Ma secondo buon senso e a rigore di logica si ritiene davvero "concreto" il pericolo di reiterazione del reato? Che attualità ha il c.d. Giudicato cautelare che ha fotografo una situazione risalente a giugno/luglio 2014? Il quadro succintamente descritto merita la Vs. attenzione perche' – al netto di ogni determinazione consequenziale all'esito del giudizio – oggi appare impropria e spropositata la restrizione in carcere dell'on. Genovese.

Nel richiedere l'attenzione al caso, si sottolinea che a prescindere dalla fattispecie specifica, sgomenta il paradigma sottostante che finisce per declinarsi in una sfiducia di fatto sull'impianto costituzionale della innocenza sino a prova contraria e in uno svilimento della centralità del processo con i suoi riti e ritmi, con i suoi andamenti e con i suoi esiti … a tutto favore di un impianto accusatorio che – a prescindere – dai verdetti finali … comunque "incassa" il proprio risultato.

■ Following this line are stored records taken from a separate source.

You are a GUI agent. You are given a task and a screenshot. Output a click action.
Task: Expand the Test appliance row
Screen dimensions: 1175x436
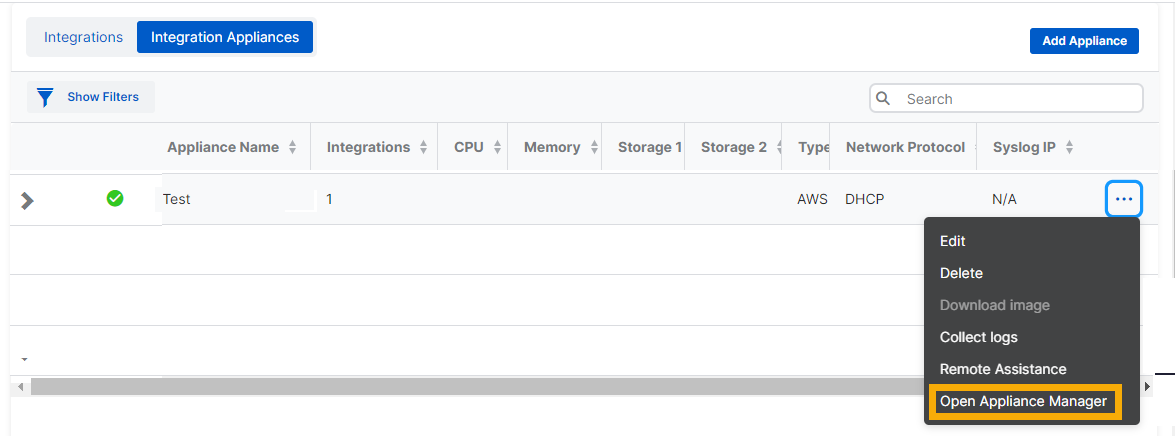pyautogui.click(x=28, y=200)
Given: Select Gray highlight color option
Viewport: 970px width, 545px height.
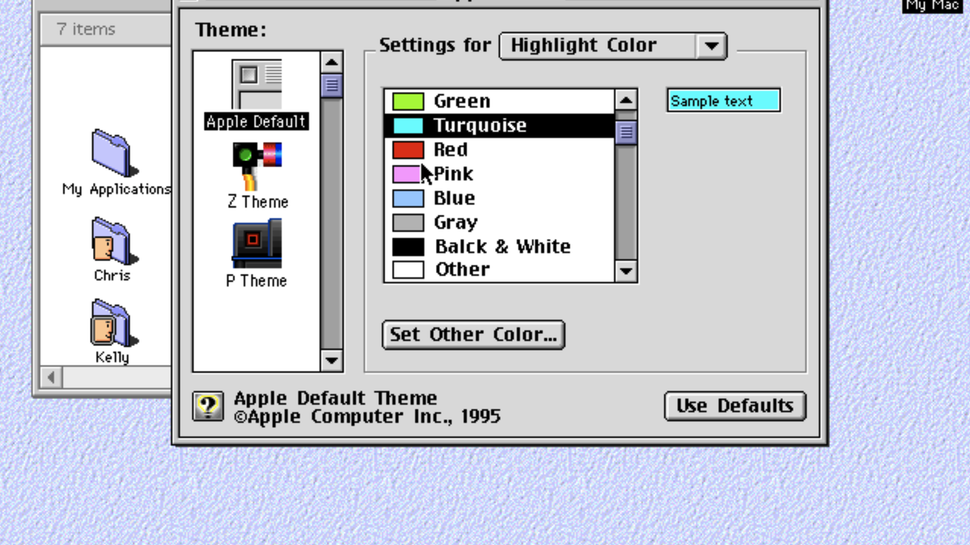Looking at the screenshot, I should tap(455, 222).
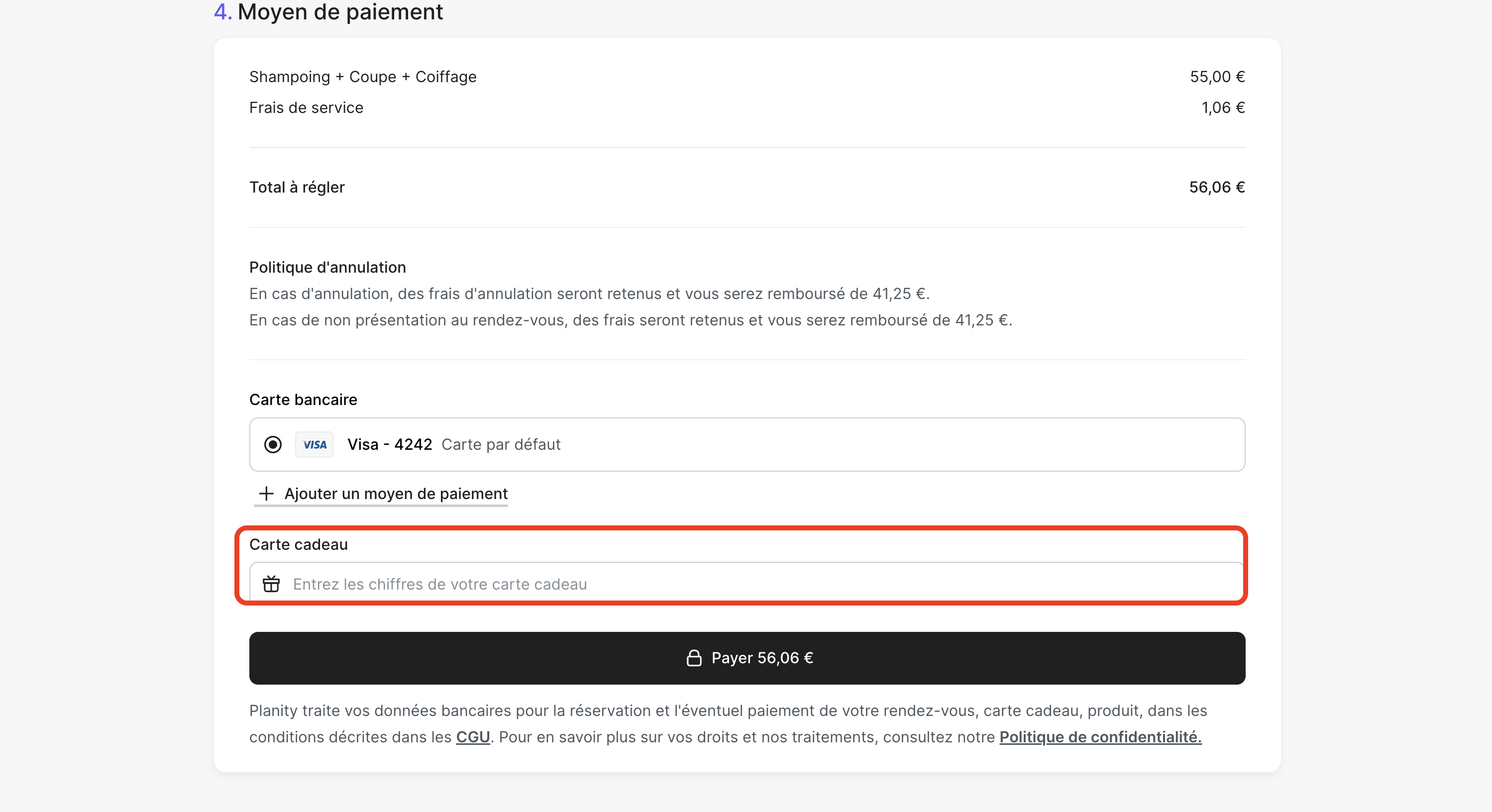
Task: Focus the gift card number input field
Action: coord(753,584)
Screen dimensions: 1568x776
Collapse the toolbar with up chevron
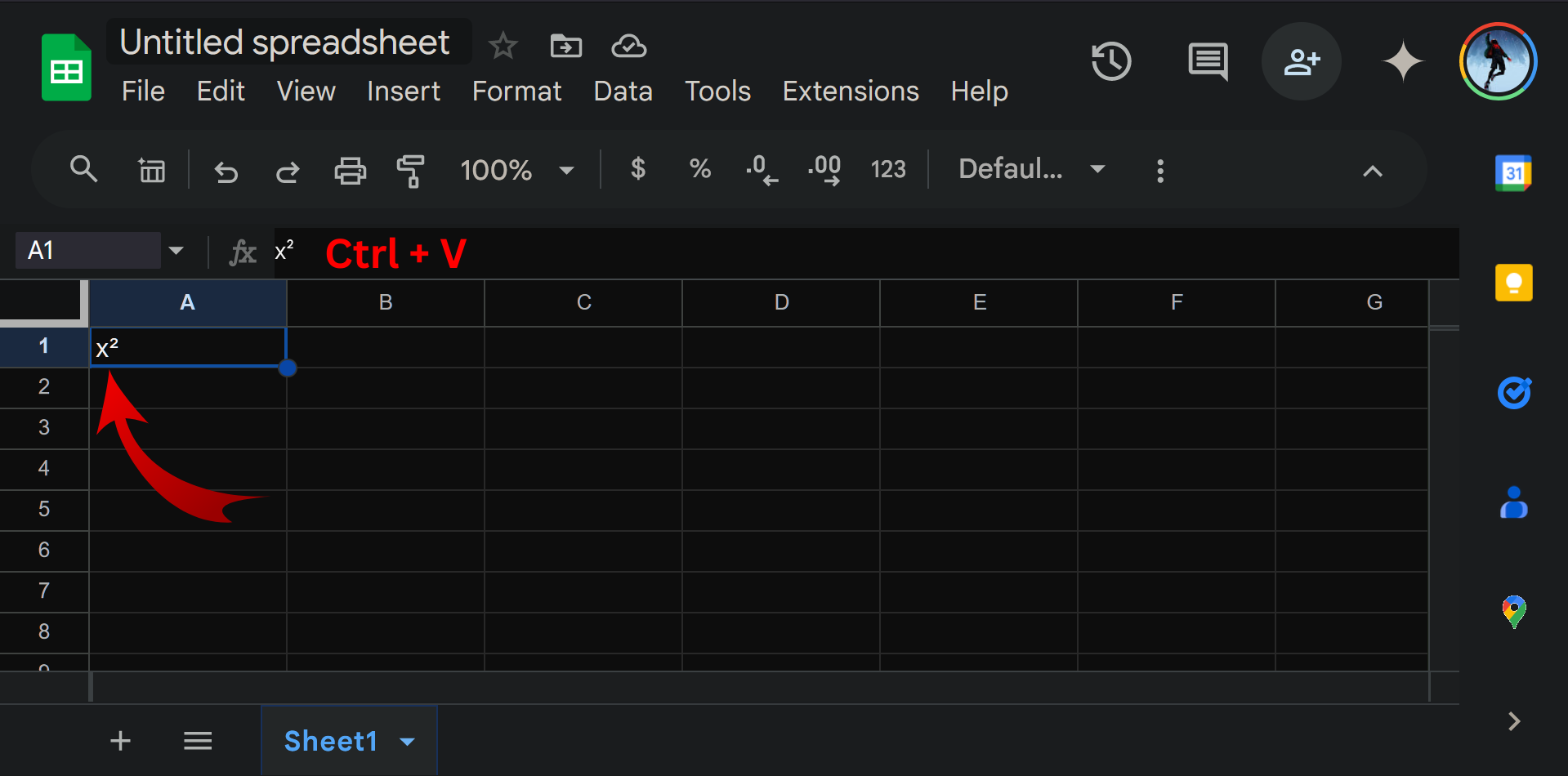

Ci troviamo innanzi a una sorta di anticipazione della pena (pena a seguito di condanna – per definizione – non scontata) non tollerabile proprio per ragioni di "giustizia". Cio' a cui si assiste increduli, perplessi, preoccupati e' un deficit di serenità che si traduce in un sostanzialismo nella affermazione delle baricentriche ragioni di c.d. difesa sociale nel sacrificio (se non nel dispregio) de‎lla liberta' personale. Probabilmente, uno sguardo ispettivo sulla correttezza dell'operato a queste latitudini e a Palazzo Piacentini ‎affrancherebbe la vicenda dal retropensiero di un atteggiamento inteso ad assecondorare istinti di piazza e acritici rigurgiti sensazionalisti, populisti e giustizialisti.